The activist rose to prominence during the Tiananmen Square protests of 1989. Then at Columbia University in New York, he returned to join the demonstrations in which up to 4,000 peaceful protesters were killed. Following the massacre of June 4 Xiaobo was jailed for two years, but on his release he continued to campaign and was jailed again in 1996. This time he was sent to a re-education camp for three years. It was there he met and married Liu Xia.

Still refusing to be silenced, he was arrested again in December 2008 – two days before Charter 08’s publication. A year later he appeared in court on charges of subverting the state and two days later, on Christmas Day, he was sentenced to 11 years.

When Xiaobo was named the Nobel Prize winner on October 8, China called the decision an “obscenity” and banned news of the award. Even the term “11 years” has been blacked out from search-engine results. Xia was allowed to make the six-hour journey to visit him two days after the announcement. “We embraced and Xiaobo told me the prize was dedicated to all the lost souls of June 4, 1989. Then he broke down in tears,” she said.
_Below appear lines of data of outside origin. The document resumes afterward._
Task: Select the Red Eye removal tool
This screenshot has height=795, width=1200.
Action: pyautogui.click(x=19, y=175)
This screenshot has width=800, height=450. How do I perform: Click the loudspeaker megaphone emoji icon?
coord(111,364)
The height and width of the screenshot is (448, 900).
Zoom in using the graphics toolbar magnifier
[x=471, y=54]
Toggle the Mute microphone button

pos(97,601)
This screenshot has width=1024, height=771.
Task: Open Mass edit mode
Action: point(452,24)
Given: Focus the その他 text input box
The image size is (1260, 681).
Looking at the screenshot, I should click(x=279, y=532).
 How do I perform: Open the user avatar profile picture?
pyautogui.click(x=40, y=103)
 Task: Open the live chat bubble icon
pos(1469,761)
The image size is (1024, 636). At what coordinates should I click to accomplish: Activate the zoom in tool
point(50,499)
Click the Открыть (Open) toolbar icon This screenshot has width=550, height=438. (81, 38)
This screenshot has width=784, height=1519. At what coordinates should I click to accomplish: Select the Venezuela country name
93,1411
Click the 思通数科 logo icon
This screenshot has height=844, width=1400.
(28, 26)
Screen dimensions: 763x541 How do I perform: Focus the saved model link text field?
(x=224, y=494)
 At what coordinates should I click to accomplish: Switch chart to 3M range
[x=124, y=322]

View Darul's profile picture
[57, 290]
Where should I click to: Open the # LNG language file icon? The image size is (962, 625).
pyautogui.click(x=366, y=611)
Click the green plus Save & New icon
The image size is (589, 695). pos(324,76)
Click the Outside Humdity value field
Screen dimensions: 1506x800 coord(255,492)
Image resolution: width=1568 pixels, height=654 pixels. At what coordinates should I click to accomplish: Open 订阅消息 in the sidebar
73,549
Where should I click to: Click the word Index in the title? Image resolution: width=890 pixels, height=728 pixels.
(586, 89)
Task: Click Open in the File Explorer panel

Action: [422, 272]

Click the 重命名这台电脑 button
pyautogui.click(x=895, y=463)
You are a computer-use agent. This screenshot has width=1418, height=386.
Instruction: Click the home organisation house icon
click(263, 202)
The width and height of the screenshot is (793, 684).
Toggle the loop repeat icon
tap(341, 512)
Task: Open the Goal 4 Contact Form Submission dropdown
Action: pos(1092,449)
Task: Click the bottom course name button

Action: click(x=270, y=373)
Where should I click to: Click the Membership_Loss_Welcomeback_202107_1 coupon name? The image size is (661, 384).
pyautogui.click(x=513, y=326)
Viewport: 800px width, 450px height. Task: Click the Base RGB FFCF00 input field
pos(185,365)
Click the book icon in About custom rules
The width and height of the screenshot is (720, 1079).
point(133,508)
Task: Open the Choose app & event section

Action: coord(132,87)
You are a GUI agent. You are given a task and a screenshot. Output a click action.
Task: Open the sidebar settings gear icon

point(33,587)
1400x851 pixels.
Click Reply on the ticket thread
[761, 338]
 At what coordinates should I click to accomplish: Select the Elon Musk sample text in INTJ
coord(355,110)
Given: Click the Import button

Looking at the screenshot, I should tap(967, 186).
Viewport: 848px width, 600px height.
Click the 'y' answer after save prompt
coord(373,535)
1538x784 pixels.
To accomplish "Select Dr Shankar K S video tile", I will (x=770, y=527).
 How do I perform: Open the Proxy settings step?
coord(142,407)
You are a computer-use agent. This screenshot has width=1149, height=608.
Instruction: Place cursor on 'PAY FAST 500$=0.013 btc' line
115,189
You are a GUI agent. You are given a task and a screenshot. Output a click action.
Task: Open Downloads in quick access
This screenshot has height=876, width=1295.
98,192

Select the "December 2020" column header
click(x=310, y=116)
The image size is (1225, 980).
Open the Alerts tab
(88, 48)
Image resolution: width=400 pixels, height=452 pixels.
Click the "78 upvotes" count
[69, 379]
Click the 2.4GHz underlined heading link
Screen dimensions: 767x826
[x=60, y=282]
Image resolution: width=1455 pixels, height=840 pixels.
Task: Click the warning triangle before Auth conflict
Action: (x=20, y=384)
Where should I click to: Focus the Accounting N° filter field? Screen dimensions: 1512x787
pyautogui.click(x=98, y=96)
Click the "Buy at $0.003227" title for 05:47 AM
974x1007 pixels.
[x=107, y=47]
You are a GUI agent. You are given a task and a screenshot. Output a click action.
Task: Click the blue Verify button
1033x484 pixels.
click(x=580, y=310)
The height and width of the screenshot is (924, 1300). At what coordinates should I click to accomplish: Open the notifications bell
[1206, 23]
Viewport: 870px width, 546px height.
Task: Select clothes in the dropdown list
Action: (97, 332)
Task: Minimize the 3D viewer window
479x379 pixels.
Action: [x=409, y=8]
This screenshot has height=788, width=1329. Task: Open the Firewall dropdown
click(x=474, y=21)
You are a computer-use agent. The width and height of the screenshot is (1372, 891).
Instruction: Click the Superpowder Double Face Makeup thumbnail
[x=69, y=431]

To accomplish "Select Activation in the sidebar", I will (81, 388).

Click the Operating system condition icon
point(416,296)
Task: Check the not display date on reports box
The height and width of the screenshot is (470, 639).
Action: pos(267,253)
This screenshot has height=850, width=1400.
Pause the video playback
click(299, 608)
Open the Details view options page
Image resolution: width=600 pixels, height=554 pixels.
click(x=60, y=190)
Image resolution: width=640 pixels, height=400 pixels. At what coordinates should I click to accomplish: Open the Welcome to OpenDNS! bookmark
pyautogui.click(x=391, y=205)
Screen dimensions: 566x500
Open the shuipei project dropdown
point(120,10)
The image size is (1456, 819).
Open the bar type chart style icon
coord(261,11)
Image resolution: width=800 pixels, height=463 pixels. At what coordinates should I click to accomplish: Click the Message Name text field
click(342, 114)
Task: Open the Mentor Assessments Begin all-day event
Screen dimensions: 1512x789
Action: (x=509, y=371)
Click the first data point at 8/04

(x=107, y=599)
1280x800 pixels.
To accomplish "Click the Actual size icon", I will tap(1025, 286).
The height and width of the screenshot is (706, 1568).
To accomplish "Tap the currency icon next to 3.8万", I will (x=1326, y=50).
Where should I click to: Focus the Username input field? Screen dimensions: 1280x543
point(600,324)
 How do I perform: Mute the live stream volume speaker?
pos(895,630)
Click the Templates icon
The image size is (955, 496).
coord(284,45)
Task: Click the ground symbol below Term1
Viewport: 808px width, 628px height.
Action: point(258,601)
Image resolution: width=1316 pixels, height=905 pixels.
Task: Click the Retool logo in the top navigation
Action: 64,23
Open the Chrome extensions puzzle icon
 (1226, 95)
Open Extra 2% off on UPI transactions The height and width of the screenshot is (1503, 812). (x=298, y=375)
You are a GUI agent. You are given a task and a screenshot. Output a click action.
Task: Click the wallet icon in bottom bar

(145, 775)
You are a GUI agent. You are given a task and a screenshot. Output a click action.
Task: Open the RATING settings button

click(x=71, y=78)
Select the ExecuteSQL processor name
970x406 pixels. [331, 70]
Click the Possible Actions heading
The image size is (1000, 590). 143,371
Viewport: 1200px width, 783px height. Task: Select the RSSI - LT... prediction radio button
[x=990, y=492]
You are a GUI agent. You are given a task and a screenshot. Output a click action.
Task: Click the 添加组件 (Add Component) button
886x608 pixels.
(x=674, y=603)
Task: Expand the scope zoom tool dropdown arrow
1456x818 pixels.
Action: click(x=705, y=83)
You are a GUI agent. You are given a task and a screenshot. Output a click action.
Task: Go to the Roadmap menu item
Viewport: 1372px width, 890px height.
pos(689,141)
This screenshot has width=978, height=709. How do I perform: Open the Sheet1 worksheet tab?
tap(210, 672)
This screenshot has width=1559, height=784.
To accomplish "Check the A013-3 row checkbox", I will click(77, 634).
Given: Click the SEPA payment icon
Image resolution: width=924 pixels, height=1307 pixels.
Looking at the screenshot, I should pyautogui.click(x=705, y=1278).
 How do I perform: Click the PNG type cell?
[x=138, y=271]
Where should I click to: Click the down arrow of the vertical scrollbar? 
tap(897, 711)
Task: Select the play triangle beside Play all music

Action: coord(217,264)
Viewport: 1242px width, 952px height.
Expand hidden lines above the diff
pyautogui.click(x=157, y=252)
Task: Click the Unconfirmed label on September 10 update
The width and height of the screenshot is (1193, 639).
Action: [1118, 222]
Back home, she was placed under house arrest. Her telephone was cut off and her home surrounded by police. Her wish to collect the prize for her husband denied.

She wrote to 140 of her husband’s friends asking them to attend, but the authorities acted swiftly, placing most under house arrest or surveillance.

And the artist Ai Weiwei, who recently exhibited in London’s Tate Modern, was stopped from leaving the country in case he went to Oslo to represent Xiaobo.

So, for the first time in Prize history, no one will pick up the award – a symbolic moment that will further infuriate China as its actions are laid bare to the world.Demonstrations are planned around the world tomorrow, while leaders such as American President Barack Obama and Archbishop Desmond Tutu have demanded his release.

But what of Xiaobo? Those closest to him say he will leave prison stronger – whether that release comes tomorrow or in 10 years.

“He’s a man of ideals,” says Dr Yang.

“So I think he takes his sentence OK. He will do more thinking, more reading and make himself ready to lead the movement when he gets out of prison.”